## What is required
This exercise asks for an exact copy of the lines from the one containing "Screen dimensions: 768x361" through the final line of the material, with pictures omitted.

## Material provided

######

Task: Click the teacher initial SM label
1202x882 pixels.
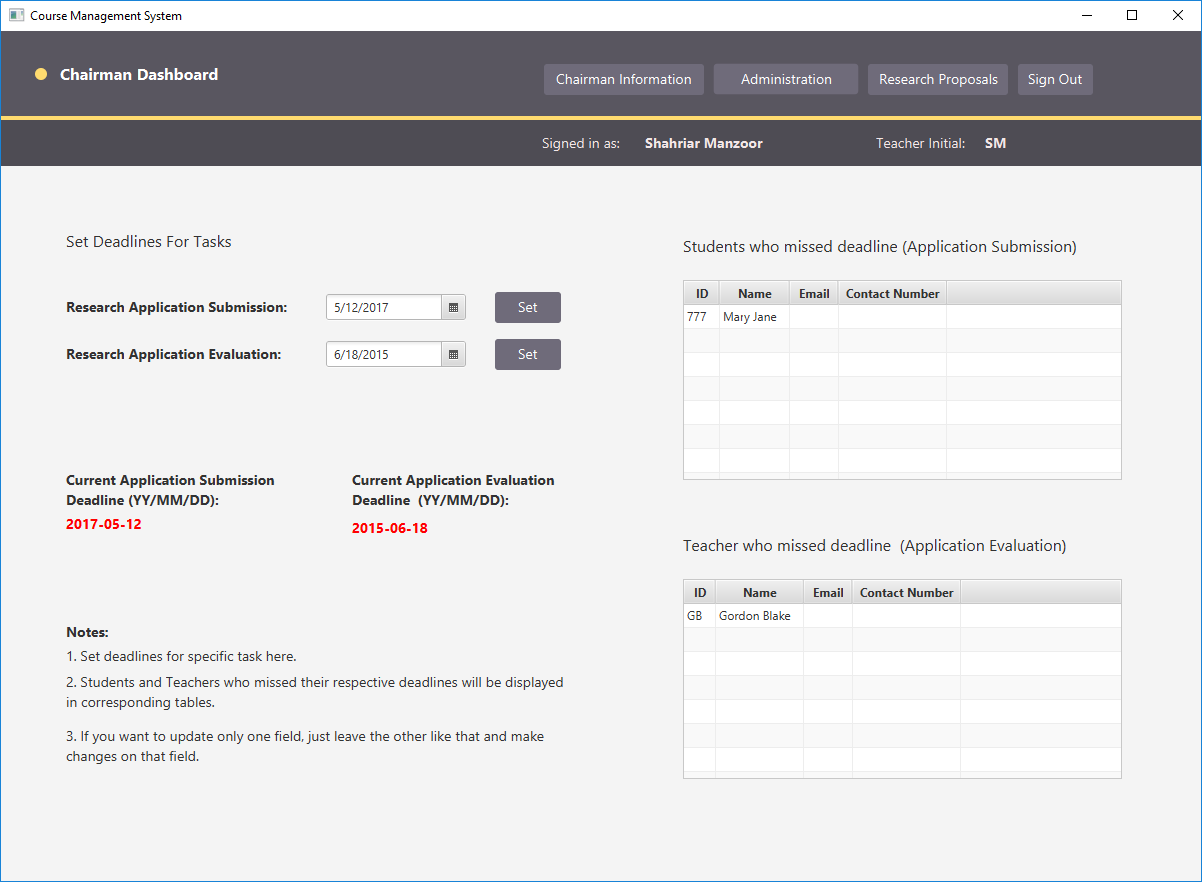Action: tap(995, 143)
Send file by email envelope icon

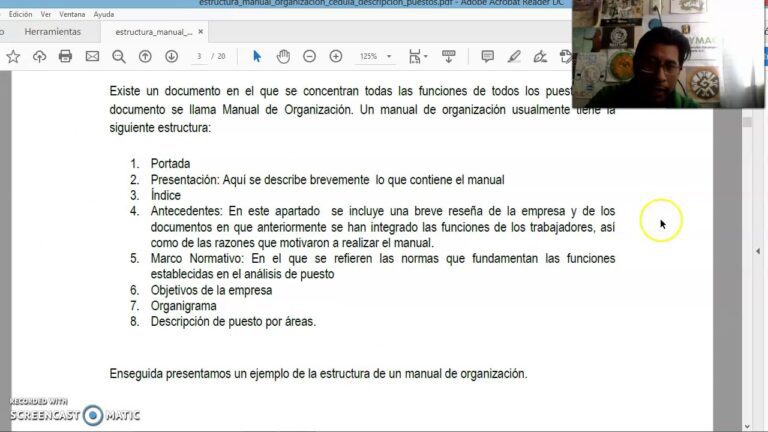click(x=92, y=57)
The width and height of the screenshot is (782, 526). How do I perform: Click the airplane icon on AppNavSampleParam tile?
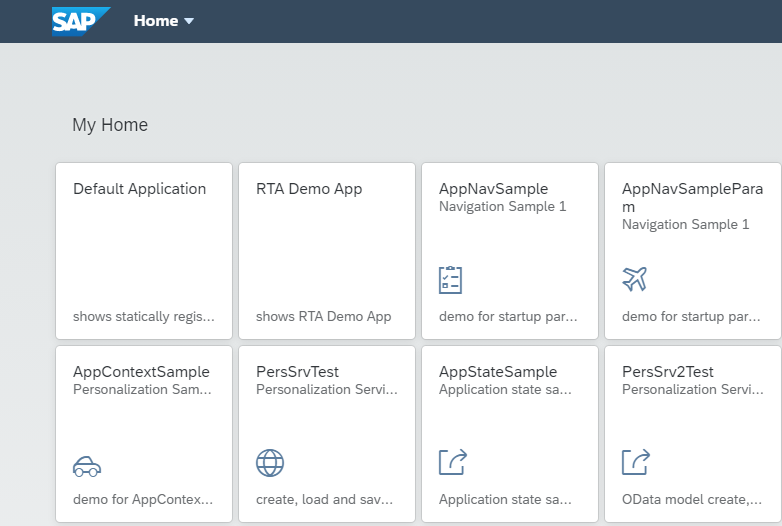pos(634,280)
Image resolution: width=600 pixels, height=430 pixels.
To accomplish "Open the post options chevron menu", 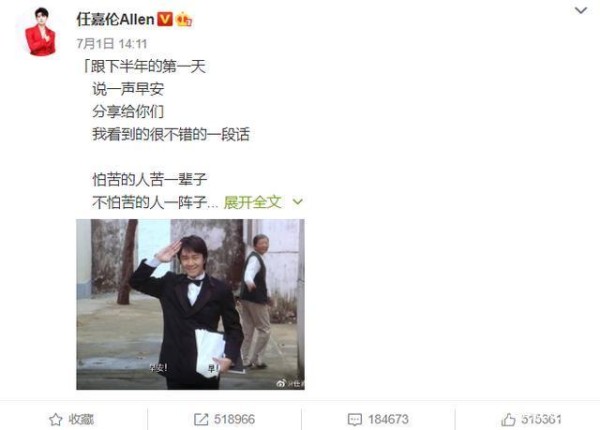I will [581, 10].
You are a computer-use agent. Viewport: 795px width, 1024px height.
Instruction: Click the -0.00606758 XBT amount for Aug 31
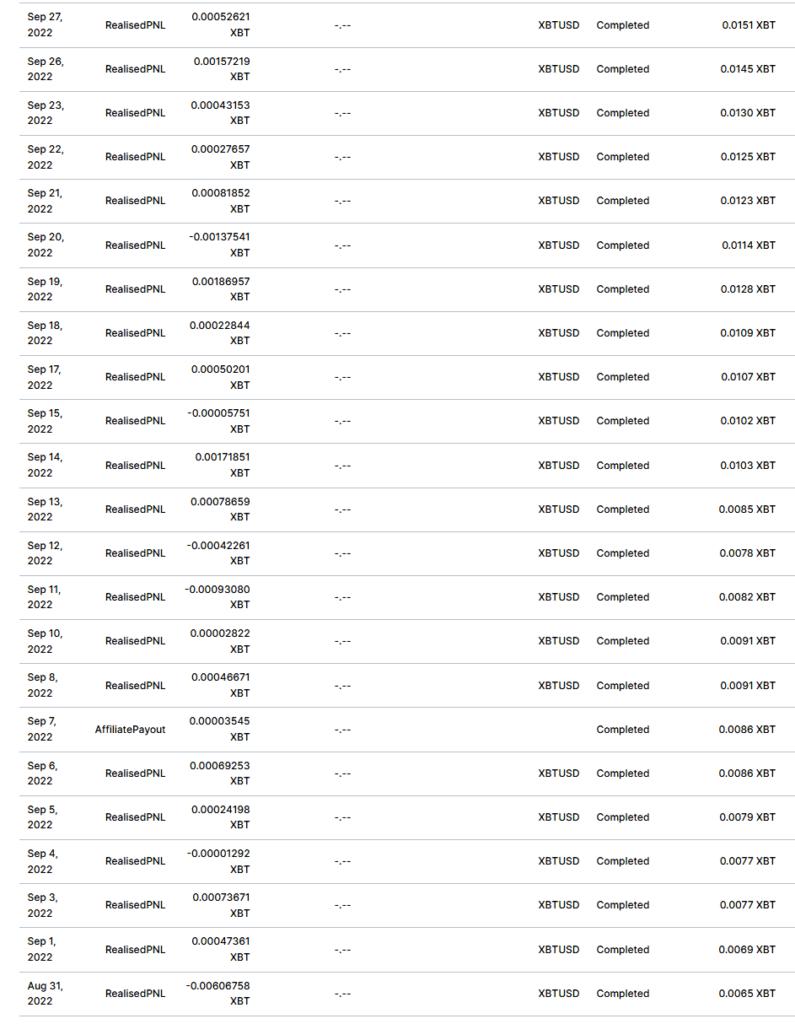tap(218, 993)
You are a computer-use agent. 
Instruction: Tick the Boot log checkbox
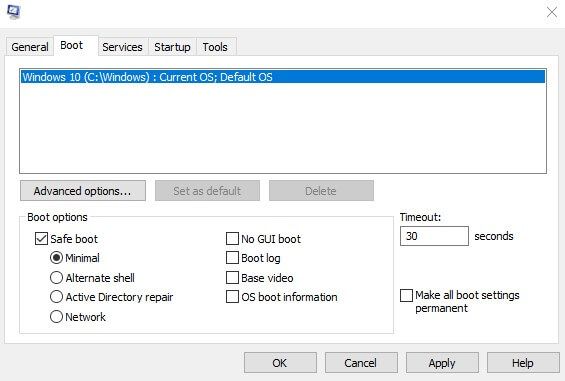(x=232, y=258)
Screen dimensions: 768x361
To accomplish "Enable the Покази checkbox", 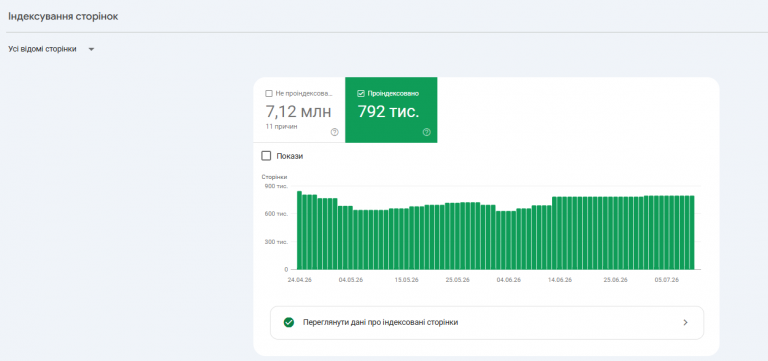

######

## Exercise result
Screen dimensions: 768x361
To accomplish "Enable the Покази checkbox", 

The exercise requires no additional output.